— И что вы от меня хотите?
— Мы не хотим понапрасну проливать кровь в Святом Городе. Но сегодня мы войдем Иерусалим. В покинутый вами Иерусалим или переступив через ваши бездыханные тела.
— Это просто пустая похвальба! Мы будем сражаться и покажем, как умеют воевать немцы!
Капитан заметил:
— Ну, в этом нет сомнений. Немцы умеют умирать. Гибель «Гебена», «Бреслау», десяти германских линкоров в битве в Моонзундских полях, множество других случаев на суше и на море, все это доказывает, что немцы умеют погибнуть во имя Фатерлянда. Правда сдача линкора «Гроссер Курфюрст» доказывает, что и капитуляция знакома германцам, не так ли? К тому же, доблестных немцев у вас примерно с роту, против двух русских и итальянских бригад, а чего стоят ваши османские союзники, наочно показала резня у Вифлеема, где за считанные минуты глупо погибла целая конная дивизия.
Германский майор хмуро смотрел на русского офицера.
— Чего вы хотите?
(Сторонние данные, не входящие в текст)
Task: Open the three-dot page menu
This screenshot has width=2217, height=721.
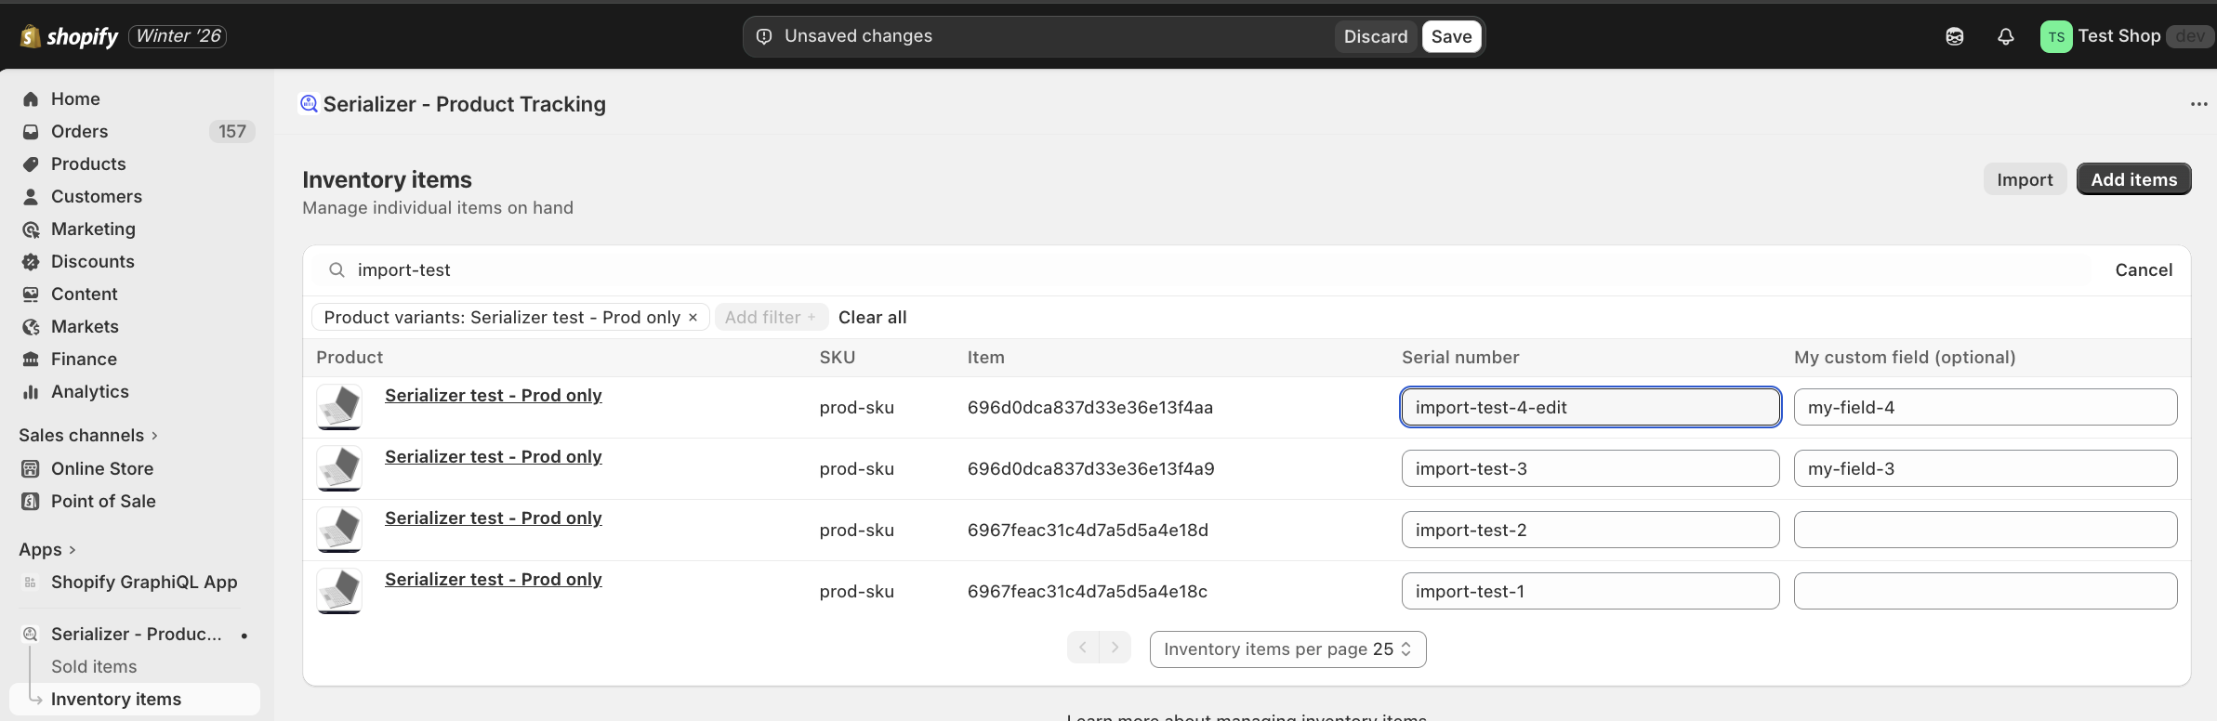Action: [2197, 104]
Вы же понимаете, что мы не сдадимся, даже если османы разбегутся. Мы дадим бой. Даже если он станет последним для нас.
— Мне кажется, есть лучший выход.
— Какой же?
— Мы входим в город, а вы покидаете его. Без боя. Без капитуляции. С честью. Уступая превосходящей силе.
— Это невозможно. Мы будем сражаться.
Устинов устало покачал головой.
— Герр майор. Не будет никакой героической гибели. Наши снайперы уже на местах и на рассвете, еще до того, как успеете добраться до своих позиций, вам, и большей части ваших офицеров просто вышибут мозги. Долго ли после вашей глупой гибели будут сражаться ваши солдаты? А те же османы, которые уже только и думают о том, как бы сбежать с поля боя, не так ли?
— Это все блеф.
— Что ж, до рассвета осталось два часа. Ждать уже не так долго. У вас есть возможность проверить мои слова.
— А если я сейчас вызову караул?
— Валяйте. И вы умрете прямо сейчас, не дожидаясь рассвета.
Контр-адмирал Хорти ехал в машине привычным маршрутом и оттого без особого интереса скользил взглядом по спешащим по улицам жителям венгерской столицы.
В сущности, с начала войны в Будапеште мало что изменилось. Сражения полыхали где-то там, в сотнях километров отсюда и лишь большое количество военных на улицах указывало на то, что война все же идет. Особенно резало глаза немалое количество солдат в германской военной форме, коих тут практически не было раньше.
Адмирал криво усмехнулся. Союзнички. В той же Вене германцы контролировали уже почти все ключевые посты и места, явно не доверяя австрийцам. В Будапеште до недавнего времени было полегче, но в последние дни в город стало прибывать все большее количество немецких частей. Якобы транзитом на фронт, но Хорти прекрасно знал, что это лишь предлог.
Операция «Цитадель», в которой ему пришлось участвовать с венгерской стороны, не допускала двоякого толкования — только тотальная мобилизация всех ресурсов, только полное единение управления войсками союзников, только централизация всей полноты власти в руках военной верхушки двух империй, могли дать шанс Центральным державам вырвать победу в этой затянувшейся войне.
Фактически в двух державах произошел военный переворот, поскольку и в Германии, и Двуединой монархии сами монархи были явочным порядком отстранены не только от управления войсками, но и вообще от управления государством как таковым, довольствуясь ничего не значащими церемониальными постами далеко от своих столиц. Но тут уж было не сантиментов и церемоний. На карту было поставлено все.
Хорти был согласен с Гинденбургом и Людендорфом в части того, что потеря Османской империи и измена Болгарии, хотя и нанесли тяжелейший удар по союзникам, но все же этот удар не стал смертельным. Как и разгром немецкого флота при Моонзунде, и потеря самим Хорти нескольких австро-венгерских линкоров в Адриатике.
И Германия, и Австро-Венгрия еще были способны воевать и были достаточно далеки от поражения. Минимум, еще на полгода ресурсов у них должно хватить и призрак голода и, как следствие, призрак тотальных беспорядков, по всем прогнозам аналитиков, ожидался ближе к весне будущего года, когда исчерпаются все запасы продовольствия, а новый урожай еще не взойдет. Были даже совершенно отчаянные предложения пустить на прокорм и посевной фонд, но это означало гарантированный голод уже летом-осенью, поэтому о таких мерах, как о шансе последней надежды, пока рассуждали сугубо теоретически.